Nipping downstairs to John Dee, I got my first exposure to Indian Death-Thrash types Inner Sanctum, whose chunky, belligerently heavy sound proved to be the perfect fit for the more intimate confines of the festival’s second stage. With a sound akin to The Gathering-era Testament (which, by the way, is my favourite Testament album), they delivered a fast-paced and relentlessly fun set of rock-solid grooves and choppy riffs (splashing out with an occasional bluesy solo lick), that got the crowd pumped up and ready for action. I’ll admit, it’s a relatively familiar sound they’re dealing in, but it’s hard to care so much when it’s delivered with this level of power and conviction.
Septic Flesh (it’ll always be two words to me, dammit!) were up next on the main stage, and unfortunately offered up the night’s one and only disappointment. The band’s live set was dominated (perhaps unsurprisingly) by the pre-recorded orchestration and overpowering (and, truth be told, more than a little artificial) drum sound, with the guitars relegated mainly to background noise and a bass-tone that was practically non-existent. Indeed, band frontman Spiros Antoniou seemed far more interested in posing to show off his nifty necromonger outfit than, you know, actually playing his bass, and by halfway through the set his constant rock star preening was starting to get downright embarrassing.
It did seem a bit like I was in the minority though, as the crowd seemed to eat up their bland brand of Hammer Horror metal. Still, it left me absolutely cold, and reminded me of the musical equivalent of a Michael Bay cgi extravaganza – all style and no substance.

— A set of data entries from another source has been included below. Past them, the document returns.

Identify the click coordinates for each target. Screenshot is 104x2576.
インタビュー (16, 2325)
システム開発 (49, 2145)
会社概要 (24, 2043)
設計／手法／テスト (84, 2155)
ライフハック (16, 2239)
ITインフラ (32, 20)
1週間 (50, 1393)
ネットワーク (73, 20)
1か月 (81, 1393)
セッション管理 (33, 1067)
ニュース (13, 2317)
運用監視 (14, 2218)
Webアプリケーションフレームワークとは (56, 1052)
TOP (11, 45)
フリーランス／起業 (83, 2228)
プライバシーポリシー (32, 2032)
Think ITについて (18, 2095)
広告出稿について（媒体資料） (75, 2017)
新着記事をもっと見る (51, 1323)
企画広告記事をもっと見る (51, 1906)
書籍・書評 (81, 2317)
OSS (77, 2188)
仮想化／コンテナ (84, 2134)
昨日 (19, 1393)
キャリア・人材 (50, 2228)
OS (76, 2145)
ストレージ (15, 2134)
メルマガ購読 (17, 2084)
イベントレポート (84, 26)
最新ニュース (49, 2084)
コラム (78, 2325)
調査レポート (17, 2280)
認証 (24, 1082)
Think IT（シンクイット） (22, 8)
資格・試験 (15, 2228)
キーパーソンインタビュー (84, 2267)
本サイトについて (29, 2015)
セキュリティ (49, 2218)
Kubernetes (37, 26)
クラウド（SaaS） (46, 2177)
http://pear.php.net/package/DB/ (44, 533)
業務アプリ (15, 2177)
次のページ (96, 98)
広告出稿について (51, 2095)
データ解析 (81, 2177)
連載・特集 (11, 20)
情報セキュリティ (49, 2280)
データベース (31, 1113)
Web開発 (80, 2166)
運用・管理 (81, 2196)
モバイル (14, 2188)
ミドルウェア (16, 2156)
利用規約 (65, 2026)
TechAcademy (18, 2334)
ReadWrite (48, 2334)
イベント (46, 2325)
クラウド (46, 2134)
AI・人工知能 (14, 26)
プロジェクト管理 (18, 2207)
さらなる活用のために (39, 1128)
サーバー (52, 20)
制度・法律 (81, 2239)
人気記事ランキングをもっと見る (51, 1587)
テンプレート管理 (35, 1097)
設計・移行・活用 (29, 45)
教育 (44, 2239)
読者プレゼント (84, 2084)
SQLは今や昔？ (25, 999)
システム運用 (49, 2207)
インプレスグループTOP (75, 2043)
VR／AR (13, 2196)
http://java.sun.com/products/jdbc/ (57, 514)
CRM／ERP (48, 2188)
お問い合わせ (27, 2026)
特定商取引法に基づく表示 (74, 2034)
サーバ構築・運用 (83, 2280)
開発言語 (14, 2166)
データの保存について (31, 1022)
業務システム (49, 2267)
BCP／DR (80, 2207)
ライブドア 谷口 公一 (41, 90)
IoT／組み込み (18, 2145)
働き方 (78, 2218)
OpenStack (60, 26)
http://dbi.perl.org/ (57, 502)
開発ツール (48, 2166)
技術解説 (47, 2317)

1349’s latest album is called Massive Cauldron of Chaos and that’s exactly what they delivered, a massive, boiling cauldron of pitch-black hatred that completely washed away any remaining sour taste left by their predecessors in waves of obsidian fire and fury. And I do mean fire, with some blazing pyrotechnics punctuating the aural hellfire with some more physical heat.

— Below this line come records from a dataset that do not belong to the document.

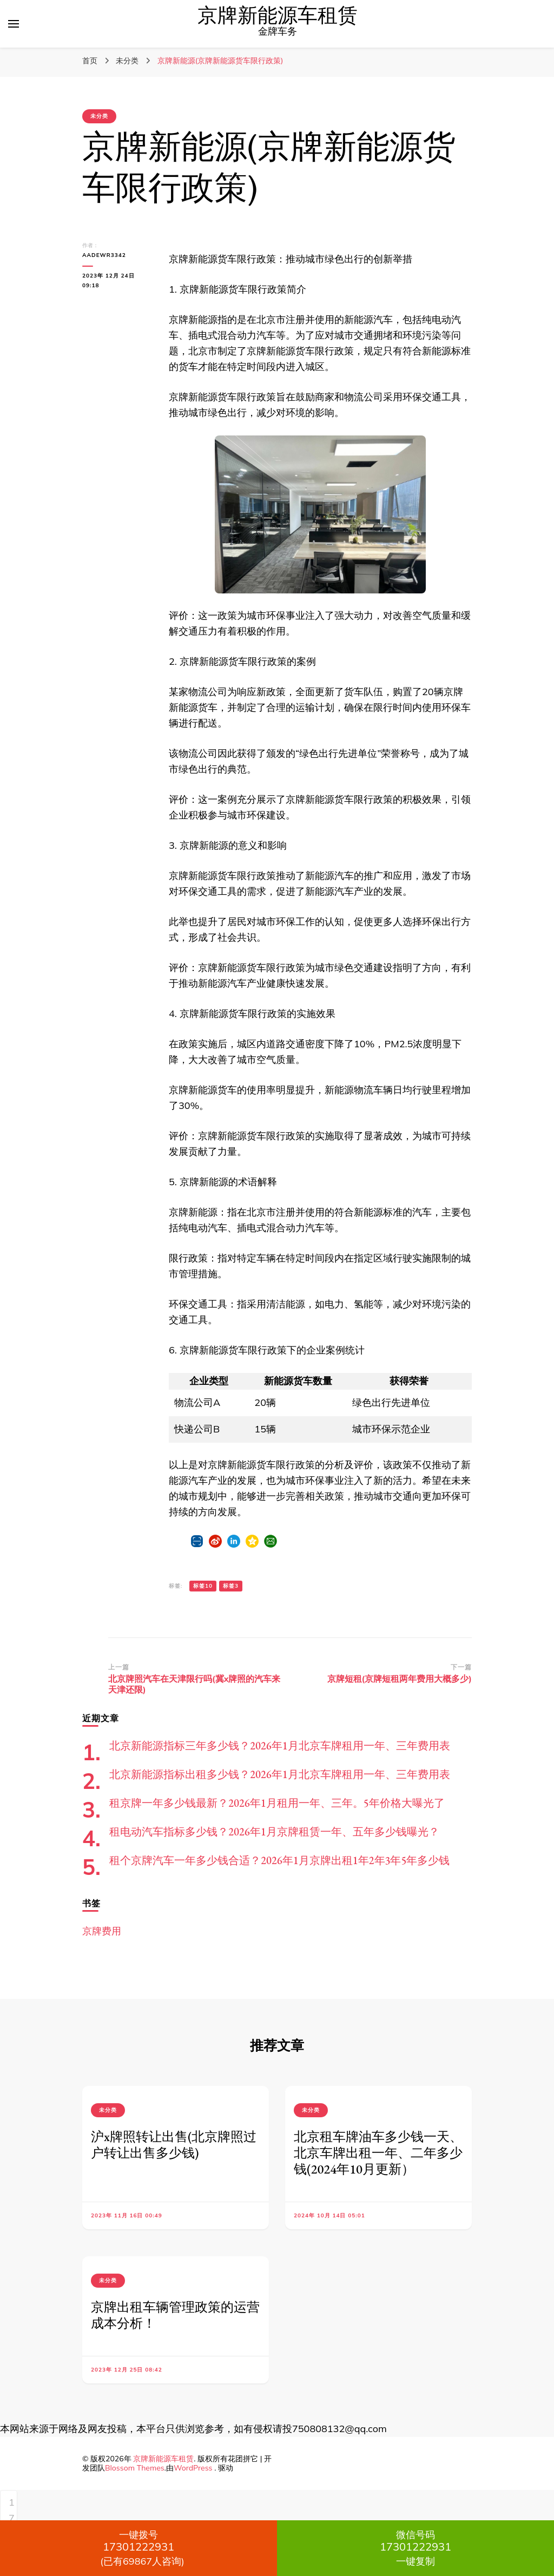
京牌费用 (101, 1931)
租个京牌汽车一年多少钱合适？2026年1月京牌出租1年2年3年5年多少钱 (279, 1860)
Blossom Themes (134, 2468)
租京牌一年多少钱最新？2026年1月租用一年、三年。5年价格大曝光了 (277, 1803)
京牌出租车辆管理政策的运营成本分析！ (175, 2314)
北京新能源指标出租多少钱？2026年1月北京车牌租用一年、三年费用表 (279, 1774)
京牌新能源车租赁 (277, 16)
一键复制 (415, 2547)
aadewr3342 (104, 255)
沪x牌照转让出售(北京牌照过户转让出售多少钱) (173, 2144)
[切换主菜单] (13, 24)
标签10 (203, 1585)
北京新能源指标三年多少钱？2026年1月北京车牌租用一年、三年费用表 (279, 1746)
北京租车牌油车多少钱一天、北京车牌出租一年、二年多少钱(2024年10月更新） (378, 2152)
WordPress (193, 2468)
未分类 (99, 116)
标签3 (231, 1585)
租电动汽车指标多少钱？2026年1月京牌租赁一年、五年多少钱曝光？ (274, 1832)
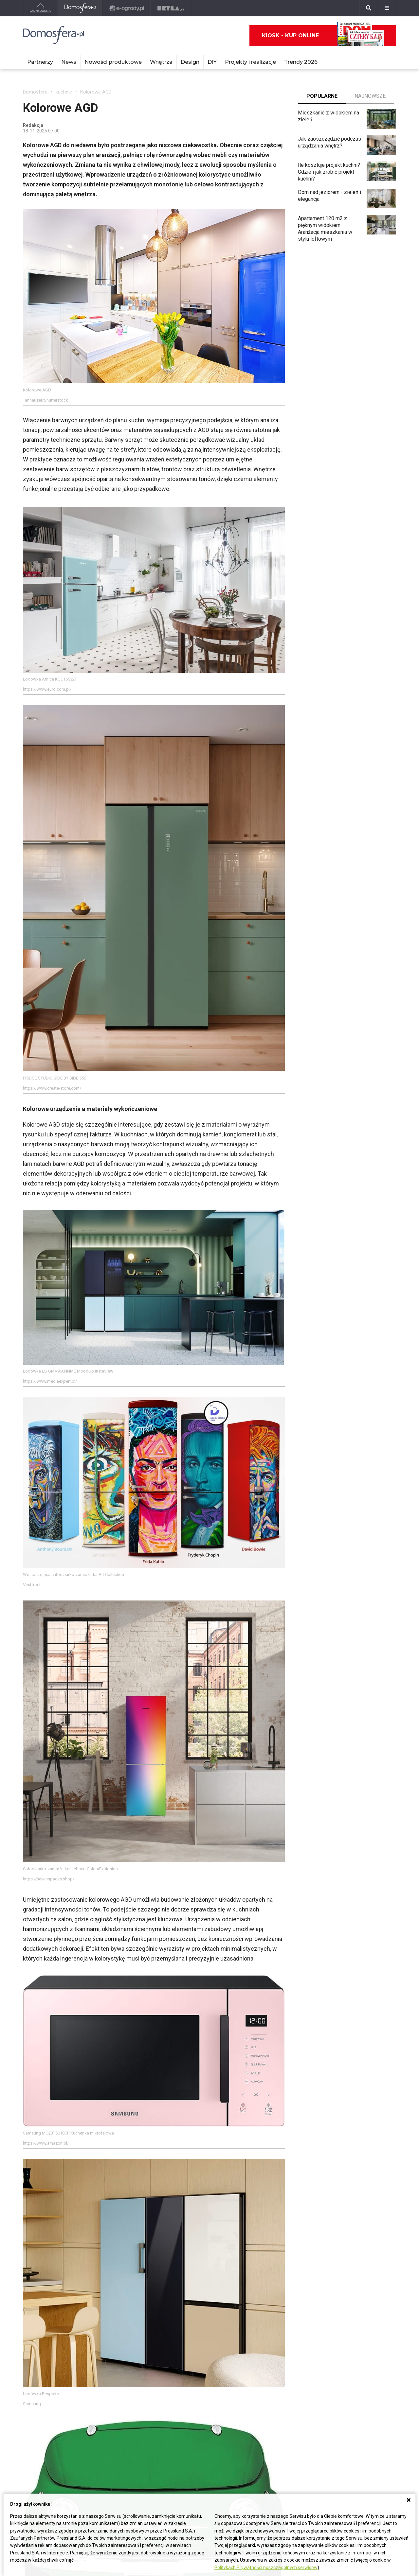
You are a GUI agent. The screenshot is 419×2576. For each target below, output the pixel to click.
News (68, 62)
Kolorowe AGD (96, 92)
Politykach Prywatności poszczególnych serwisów (266, 2567)
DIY (212, 62)
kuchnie (64, 92)
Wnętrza (161, 62)
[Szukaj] (368, 8)
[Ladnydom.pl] (40, 8)
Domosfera (35, 92)
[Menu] (387, 8)
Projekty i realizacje (250, 62)
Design (190, 62)
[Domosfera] (80, 8)
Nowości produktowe (113, 62)
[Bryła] (171, 8)
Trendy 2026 (301, 62)
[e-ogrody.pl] (127, 8)
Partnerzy (40, 62)
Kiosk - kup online (323, 35)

Oh, and did I mention that the band (accompanied by Destructhor of Myrkskog on second guitar) played the entirety of M.C.o.C. from start to finish to end their set?

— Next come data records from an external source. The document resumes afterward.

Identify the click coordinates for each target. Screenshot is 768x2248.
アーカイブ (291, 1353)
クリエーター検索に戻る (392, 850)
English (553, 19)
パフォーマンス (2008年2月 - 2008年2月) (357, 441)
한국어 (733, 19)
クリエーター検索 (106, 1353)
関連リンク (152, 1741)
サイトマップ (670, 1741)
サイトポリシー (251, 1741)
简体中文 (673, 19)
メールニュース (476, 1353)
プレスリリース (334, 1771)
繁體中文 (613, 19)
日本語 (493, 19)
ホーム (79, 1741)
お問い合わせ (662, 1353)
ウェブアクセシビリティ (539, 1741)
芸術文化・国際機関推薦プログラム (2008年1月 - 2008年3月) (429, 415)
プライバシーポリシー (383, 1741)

The night’s headliners, however, took things even further, with a set as grandiose and ostentatious as any you might come to mention, wreathed in smoke and flame. Of course, this pomp and pageantry would be meaningless without the songs to back it up. And boy, do Behemoth have the songs to back it up. Dropping in material from 1999’s Satanica (“Decade of Therion”), Thelema 6 (“Christians to the Lions”), and many more (“As Above, So Below” from Zos KiaCultus being a personal favourite), into a set heavily focussed on recent masterpiece The Satanist, the quartet made damn sure to touch on all the aspects of their sound, with Nergal’s seductive charisma and irrepressible energy making him both prophet and preacher to the assembled throng.